張日山也心存疑慮,按說以八爺的舌頭早該嘗出來了,以往沒少在張家蹭吃蹭喝,怎麼今天心不在焉。
讓他這麼一問,齊鐵嘴察覺到不妥。
“我說怎麼吃著這麼熟悉。”他放下筷子,幽幽地說:“張副官我這邊剛要猜出來,你就——”
嗐!
張日山:“……八爺,你可真是狗咬呂洞賓。”
解九都聽笑了。
飯後解家還安排了彆的消遣,齊鐵嘴都沒心思跟明珠敘舊,直接把張日山拉到了一旁,想說又不知道從何開口,表情猶豫。

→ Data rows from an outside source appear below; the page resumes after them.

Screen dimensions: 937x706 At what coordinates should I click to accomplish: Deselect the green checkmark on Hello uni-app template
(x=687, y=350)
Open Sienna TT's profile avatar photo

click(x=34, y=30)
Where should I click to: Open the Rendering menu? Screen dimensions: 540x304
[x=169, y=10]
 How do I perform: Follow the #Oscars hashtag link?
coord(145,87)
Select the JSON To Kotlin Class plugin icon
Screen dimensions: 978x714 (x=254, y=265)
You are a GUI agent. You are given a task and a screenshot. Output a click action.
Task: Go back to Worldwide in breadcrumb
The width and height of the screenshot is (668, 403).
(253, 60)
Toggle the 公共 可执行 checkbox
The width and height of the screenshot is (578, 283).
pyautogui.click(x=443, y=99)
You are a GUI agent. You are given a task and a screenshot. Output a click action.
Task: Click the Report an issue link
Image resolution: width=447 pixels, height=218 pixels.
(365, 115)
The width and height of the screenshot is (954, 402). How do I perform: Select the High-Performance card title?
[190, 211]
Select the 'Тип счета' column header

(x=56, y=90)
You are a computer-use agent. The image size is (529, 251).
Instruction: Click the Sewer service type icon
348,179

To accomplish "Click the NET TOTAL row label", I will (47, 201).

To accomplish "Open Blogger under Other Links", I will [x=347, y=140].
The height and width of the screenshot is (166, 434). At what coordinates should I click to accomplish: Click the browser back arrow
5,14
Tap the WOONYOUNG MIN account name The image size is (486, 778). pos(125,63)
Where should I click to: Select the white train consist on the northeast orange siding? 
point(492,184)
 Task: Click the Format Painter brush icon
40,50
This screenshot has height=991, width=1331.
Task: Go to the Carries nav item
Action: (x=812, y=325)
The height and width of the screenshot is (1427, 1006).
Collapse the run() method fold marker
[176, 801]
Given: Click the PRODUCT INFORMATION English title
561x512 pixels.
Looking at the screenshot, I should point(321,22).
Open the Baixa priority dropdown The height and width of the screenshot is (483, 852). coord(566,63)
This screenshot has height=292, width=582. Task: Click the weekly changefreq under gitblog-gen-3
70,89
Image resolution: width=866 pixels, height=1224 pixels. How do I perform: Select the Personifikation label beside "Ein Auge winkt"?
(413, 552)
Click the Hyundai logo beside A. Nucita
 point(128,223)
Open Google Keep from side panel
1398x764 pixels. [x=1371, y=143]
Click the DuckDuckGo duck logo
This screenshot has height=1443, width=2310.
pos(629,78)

張日山視線越過他,燈光如晝的廳堂上小姐正在觀賞解家請來的樂隊演奏,陳皮遞了蜜餞過去,習慣成了自然,他不自覺往那邊走了幾步想過去說小姐不接人東西,可她卻連看都沒看接過就往嘴裡放。
張日山腳步一頓,下意識移開視線。
良久,垂在身側的手一點點攥緊,聲音毫無波瀾:“八爺你到底要說什麼?”
“彆打岔,讓我先想想。”
齊鐵嘴擺擺手,負手繞著樹來回走了兩圈,他有意識避著解家人耳目低聲道:“你最近看著點明珠,彆讓她跟陳皮在外麵到處亂跑。”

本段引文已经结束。